**What you need to do:**
Only the lines from the start of the entries through the line with "The height and width of the screenshot is (772, 1853)." are wanted; please output them exactly.
##### Data extract
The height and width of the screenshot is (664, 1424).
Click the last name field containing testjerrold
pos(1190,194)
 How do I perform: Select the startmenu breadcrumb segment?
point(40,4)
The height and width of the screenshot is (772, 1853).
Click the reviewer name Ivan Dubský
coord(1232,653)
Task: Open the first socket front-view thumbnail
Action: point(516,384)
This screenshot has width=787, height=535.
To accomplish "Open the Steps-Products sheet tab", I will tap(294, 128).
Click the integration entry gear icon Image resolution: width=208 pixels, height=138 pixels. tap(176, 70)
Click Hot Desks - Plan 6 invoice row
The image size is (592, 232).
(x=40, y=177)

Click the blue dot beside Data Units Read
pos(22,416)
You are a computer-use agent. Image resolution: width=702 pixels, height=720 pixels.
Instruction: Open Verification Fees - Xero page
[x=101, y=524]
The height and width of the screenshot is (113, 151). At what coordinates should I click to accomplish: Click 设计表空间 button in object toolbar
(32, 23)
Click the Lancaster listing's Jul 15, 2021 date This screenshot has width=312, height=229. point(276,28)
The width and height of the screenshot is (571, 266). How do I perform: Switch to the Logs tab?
##########
**Answer to this task:**
The height and width of the screenshot is (664, 1424).
Click the last name field containing testjerrold
pos(1190,194)
 How do I perform: Select the startmenu breadcrumb segment?
point(40,4)
The height and width of the screenshot is (772, 1853).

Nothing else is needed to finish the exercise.